__SET PROBLEM__
Which lines in the data contain the word "Switch"? Report each of those lines in full, and count only matches with the same capitalization.

## start

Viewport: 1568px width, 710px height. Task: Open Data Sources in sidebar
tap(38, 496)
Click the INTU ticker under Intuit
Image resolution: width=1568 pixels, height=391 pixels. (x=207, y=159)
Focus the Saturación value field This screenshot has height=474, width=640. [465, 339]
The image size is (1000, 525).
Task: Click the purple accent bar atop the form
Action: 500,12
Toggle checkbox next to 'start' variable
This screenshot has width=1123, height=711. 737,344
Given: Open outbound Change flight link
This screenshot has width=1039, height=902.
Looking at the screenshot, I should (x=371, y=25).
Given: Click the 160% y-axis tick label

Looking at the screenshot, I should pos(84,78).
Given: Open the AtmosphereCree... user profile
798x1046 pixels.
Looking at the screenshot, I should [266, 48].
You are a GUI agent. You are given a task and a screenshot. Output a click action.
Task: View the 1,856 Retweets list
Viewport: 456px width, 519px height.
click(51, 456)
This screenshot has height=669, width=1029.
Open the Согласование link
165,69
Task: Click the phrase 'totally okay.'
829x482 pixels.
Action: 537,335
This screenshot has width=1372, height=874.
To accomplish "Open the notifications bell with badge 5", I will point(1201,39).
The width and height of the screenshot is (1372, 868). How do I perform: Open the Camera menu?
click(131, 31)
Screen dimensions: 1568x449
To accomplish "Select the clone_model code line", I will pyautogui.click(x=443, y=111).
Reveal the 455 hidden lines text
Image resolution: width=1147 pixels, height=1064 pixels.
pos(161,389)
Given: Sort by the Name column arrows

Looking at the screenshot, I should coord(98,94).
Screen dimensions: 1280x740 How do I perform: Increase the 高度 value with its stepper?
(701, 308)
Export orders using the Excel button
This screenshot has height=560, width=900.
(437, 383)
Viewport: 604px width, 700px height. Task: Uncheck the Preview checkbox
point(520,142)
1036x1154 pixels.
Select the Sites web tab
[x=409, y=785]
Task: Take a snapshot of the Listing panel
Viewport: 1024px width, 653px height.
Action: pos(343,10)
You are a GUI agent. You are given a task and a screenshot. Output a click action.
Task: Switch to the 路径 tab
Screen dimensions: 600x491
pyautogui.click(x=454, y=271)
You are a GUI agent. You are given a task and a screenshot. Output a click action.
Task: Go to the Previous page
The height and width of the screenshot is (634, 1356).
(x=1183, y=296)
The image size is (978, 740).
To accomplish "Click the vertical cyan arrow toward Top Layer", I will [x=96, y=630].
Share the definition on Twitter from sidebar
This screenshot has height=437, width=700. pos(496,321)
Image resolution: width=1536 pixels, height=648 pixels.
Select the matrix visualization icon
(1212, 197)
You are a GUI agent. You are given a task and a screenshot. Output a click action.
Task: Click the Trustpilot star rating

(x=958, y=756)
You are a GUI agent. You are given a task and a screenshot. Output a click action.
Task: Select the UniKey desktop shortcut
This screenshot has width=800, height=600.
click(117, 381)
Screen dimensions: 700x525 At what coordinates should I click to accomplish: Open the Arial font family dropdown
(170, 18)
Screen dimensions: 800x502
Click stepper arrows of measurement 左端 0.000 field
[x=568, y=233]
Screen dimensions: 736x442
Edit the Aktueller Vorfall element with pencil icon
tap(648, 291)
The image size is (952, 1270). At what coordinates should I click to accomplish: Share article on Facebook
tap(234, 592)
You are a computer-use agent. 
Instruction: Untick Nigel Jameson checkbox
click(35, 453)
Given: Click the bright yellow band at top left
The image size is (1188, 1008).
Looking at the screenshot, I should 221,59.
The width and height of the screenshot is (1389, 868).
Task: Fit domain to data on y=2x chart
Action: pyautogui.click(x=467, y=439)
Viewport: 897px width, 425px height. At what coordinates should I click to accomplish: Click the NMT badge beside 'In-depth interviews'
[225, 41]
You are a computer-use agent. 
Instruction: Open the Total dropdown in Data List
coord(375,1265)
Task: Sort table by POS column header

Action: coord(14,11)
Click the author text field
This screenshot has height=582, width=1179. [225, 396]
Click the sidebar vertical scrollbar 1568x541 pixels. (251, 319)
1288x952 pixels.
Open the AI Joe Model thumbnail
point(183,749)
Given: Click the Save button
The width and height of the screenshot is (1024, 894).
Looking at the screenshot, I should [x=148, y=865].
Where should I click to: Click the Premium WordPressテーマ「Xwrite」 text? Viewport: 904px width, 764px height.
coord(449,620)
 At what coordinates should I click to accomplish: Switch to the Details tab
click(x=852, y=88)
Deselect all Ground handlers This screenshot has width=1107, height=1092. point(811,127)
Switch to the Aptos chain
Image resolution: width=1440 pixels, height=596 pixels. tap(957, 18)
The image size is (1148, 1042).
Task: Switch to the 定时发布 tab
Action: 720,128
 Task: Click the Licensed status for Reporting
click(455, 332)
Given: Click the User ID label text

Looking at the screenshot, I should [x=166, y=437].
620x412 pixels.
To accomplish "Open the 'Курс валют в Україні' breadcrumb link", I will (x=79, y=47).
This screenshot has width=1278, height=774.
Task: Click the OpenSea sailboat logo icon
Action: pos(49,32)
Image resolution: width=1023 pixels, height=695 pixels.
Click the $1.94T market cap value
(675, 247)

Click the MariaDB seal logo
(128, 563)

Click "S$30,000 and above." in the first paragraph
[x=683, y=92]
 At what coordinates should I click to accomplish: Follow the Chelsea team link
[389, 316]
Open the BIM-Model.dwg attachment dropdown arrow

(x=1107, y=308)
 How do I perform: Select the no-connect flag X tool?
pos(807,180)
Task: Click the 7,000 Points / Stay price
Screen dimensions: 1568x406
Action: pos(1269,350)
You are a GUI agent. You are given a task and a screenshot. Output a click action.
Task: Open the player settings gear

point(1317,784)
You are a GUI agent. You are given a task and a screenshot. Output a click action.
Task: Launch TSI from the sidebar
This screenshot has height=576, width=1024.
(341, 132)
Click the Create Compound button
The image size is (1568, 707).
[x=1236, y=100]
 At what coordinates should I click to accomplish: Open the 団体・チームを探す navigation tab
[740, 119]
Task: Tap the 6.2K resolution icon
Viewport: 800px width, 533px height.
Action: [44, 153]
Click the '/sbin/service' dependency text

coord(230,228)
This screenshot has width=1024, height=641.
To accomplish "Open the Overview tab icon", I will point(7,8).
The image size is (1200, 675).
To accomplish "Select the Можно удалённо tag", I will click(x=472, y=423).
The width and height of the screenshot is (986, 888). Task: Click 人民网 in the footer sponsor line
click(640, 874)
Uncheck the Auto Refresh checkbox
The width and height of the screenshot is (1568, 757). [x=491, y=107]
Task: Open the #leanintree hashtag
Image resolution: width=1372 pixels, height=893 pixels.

## end

__WRITTEN SOLUTION__
Task: Switch to the 路径 tab
 At what coordinates should I click to accomplish: Switch to the Details tab
Switch to the Aptos chain
Task: Switch to the 定时发布 tab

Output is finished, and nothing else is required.